Schoenberg: Blue Self Portrait (1910)

But with Schoenberg, there’s an endless supply of tantalizing material surrounding his music. He was an inventor, an author, a (bad) conductor, a polemicist, a demanding but committed teacher, and a very good amateur painter. While at Rice University, I had his Blue Self Portrait portrait enlarged to mount in my apartment, and during parties Schoenberg’s massive blue skull would dominate the festivities. It wasn’t until I saw the original at the Arnold Schoenberg Center in Vienna that I realized that the dimensions of this painting are much closer to a miniature. And while in Vienna, I also paid tribute to the remains of the man himself.

So at the risk of once again pushing musical drugs, let me encourage my fellow musicians and music lovers to try a little Schoenberg. He is, along with Stravinsky, the key to all subsequent music. Perhaps listen to the Adagio from Mahler’s Tenth Symphony, directly followed by Schoenberg’s Five Pieces for Orchestra. If it makes you frightened, or nervous, or startled, or if you shudder at the sustained dissonance, that’s the point. Find and enjoy the sometimes-uncomfortable beauty of the human existence. I find it exhilarating to plunge into these depths, and when I emerge, my mind and ear and heart are cleansed by the fire that Schoenberg stokes.

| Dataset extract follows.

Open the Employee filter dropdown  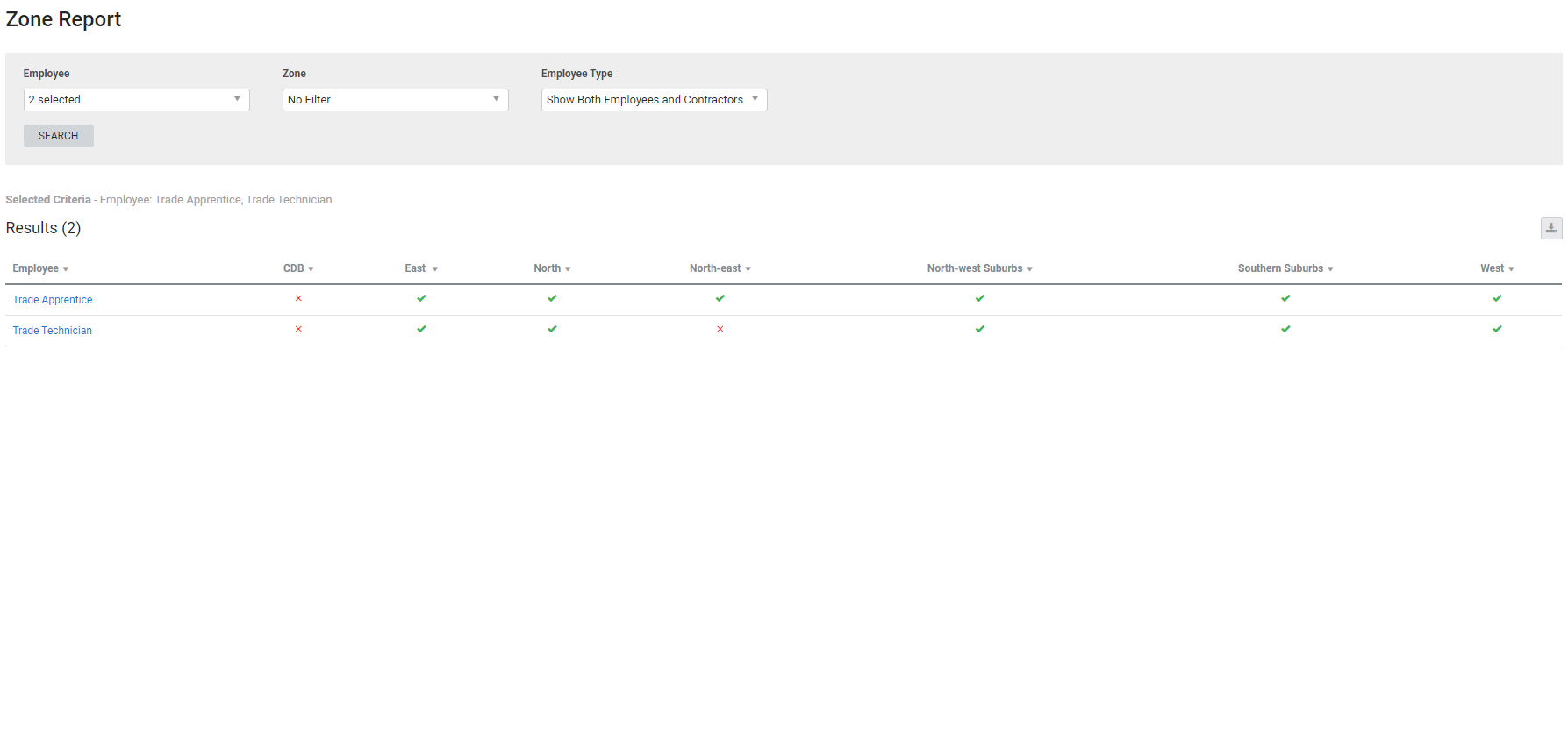tap(136, 100)

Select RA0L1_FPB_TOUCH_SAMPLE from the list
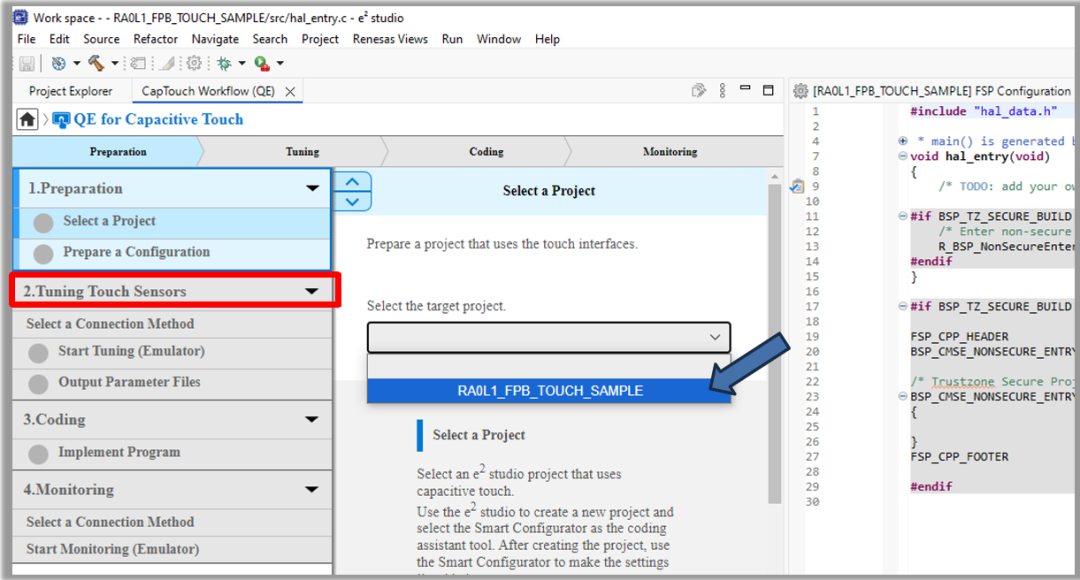(x=549, y=390)
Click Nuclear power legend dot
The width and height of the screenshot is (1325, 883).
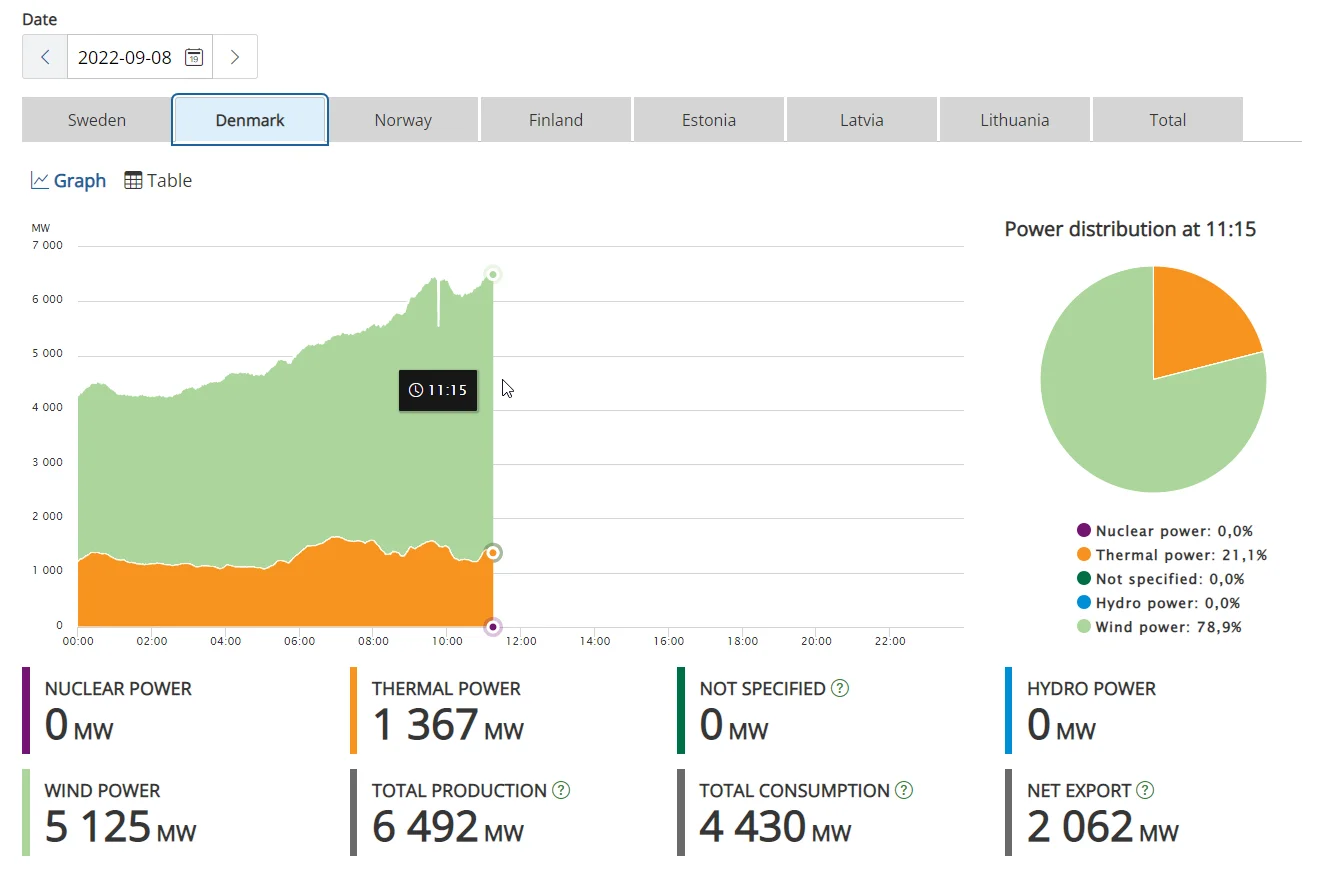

1. On my first foray into this fiendishly difficult piece, I had twenty-five rehearsals with my old chamber music buddy Cristi Macelaru on violin. (Don’t miss Cristi’s later performance when he stepped in for an indisposed Boulez with the Chicago Symphony.)

2. Bailey, Kathryn. The Twelve-Note Music of Anton Webern: Old Forms in a New Language. Cambridge: Cambridge University Press, 2006. 8.